The state will forgive up to 75 percent of eligible expenses, but forgiveness won't be applied until the project is done, he said.
'The DNR and the SRF program are aware of the project's progress and challenges and will continue to work with the applicant toward completion,” Moeller said.
There is no deadline for the project, but Gallery Acres West is required to give the Iowa DNR quarterly updates.
Arsenic occurs naturally in groundwater, lakes and rivers. But ingesting too much arsenic can result in increased risk of skin, bladder, lung, kidney and prostate cancer, as well as diabetes, cardiovascular, immunological and neurological disorders, according to the State Hygienic Laboratory.
The U.S. Environmental Protection Agency's standard for arsenic in drinking water is 10 parts per billion.
As part of a 2016 survey, the lab did 490 arsenic tests on wells throughout Iowa. Of those tests, 22, or 4.5 percent, measured arsenic levels above safe levels. The range of those tests was 10 parts per billion to 62 parts per billion, the lab reported.
Gallery Acres' drinking water typically tests in the range of 15 to 25 ppb, Moeller said. Until the water line is complete, residents will continue to filter the water at their houses or use alternative sources, such as bottled water.
Arsenic has been an issue for other developments in the area also.
Solon officials have discussed the possibility of Trail Ridge Estates, a 350-unit mixed-used development planned for west of Solon near Gallery Acres West, tapping into the water main, Scott Kleppe, Solon's public works director said. Solon's Planning & Zoning Commission is considering annexation of that development.

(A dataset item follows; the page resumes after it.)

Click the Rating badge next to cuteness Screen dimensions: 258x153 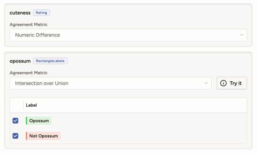42,13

'We would have some say before anyone else could tie into that,” Kleppe said of the new water main, which would be owned by Gallery Acres West. 'They cannot allow anyone else to connect without going through the city.”
Delays with the water main project have been frustrating to all parties.
Summers Enterprises, of Masonville, subcontracted that part of the project to Progressive Structures, of Elkader, said Todd Locher, an attorney representing Summers.
Travis Augustyn, part-owner of Progressive Structures, said Monday the contract with Gallery Acres West allows insulation to be used in places where the water main isn't deep enough to avoid freezing, but the city wants the main lowered.
'We've been trying to close out the project and every little thing gets trumped up,” Augustyn said. 'We just don't know if we can come to an agreement.”